There are different fallacies that govern the way that we live our lives. This is despite the fact that we know them or not. For most of them you find that we do not even know much about them but we still do them all the same. The same true for the sunk cost fallacy. We are sure it’s something that a lot of people do but don’t mow its name. Today we look at what it is and how it affects the way that we make our financial choices.
What Is The Sunk Cost Fallacy?
The sunk cost fallacy is a past cost that has been paid that is irrecoverable this is regardless of any actions that we might take. To put it simpler it’s like picking up the split milk and hoping that you can still use it. In online australian casinos is like claiming a bonus only to find out that you don’t have enough money for the play through requirements.
What Is It On Finance?
In finance, the sunk cost fallacy is your trying to recover funds that you know that you know have no control over. This can be investments or any set cost that you have already paid only to realize you can’t get it back. Basically, the sunk cost fallacy needs you to be able to accept irreversible financial actions as they are. They reason why you need to do so is because without accepting them, you can make foolish decisions that will hinder your progress later on.

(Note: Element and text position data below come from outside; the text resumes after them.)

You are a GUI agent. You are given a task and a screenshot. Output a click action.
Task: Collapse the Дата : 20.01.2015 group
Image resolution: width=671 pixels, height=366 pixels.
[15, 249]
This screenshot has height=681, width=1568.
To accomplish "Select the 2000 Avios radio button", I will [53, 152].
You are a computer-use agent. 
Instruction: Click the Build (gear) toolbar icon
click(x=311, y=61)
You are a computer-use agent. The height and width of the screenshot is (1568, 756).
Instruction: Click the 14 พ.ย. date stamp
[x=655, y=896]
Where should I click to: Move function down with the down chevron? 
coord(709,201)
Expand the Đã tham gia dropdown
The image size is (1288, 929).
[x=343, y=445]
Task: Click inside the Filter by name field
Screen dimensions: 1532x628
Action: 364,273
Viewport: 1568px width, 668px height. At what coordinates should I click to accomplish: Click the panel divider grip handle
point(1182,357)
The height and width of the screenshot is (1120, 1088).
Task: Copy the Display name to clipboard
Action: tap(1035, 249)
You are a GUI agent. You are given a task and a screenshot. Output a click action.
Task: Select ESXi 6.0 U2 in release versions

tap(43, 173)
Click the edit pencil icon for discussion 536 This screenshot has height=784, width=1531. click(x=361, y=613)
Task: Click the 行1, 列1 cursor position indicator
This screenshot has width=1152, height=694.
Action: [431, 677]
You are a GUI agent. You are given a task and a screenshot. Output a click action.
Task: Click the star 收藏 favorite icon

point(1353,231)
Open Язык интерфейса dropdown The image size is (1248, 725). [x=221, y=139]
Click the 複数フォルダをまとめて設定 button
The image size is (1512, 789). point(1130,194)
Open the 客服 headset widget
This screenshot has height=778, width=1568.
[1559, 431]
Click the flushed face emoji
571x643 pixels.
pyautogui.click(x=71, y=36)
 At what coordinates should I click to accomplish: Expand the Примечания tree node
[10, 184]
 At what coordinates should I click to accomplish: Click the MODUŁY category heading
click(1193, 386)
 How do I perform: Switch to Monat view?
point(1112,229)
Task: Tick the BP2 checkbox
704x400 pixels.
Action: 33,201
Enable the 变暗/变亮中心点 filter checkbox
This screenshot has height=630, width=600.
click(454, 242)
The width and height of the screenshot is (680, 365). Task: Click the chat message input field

How To Beat The Sunk Cost Fallacy In Finance
- Try to make sure that you are always ware of the choices that you make. This therefore means that you have to be knowledgeable in everything that you do. Don’t make any financial decisions before knowing what they have in store for you like playing online casino games and other unnecessary things .
- Know the loses and the gains that you will make before you make any financial choices as this will led to regret later on.
- Try and always have a next action regardless of the outcomes of your financial investment.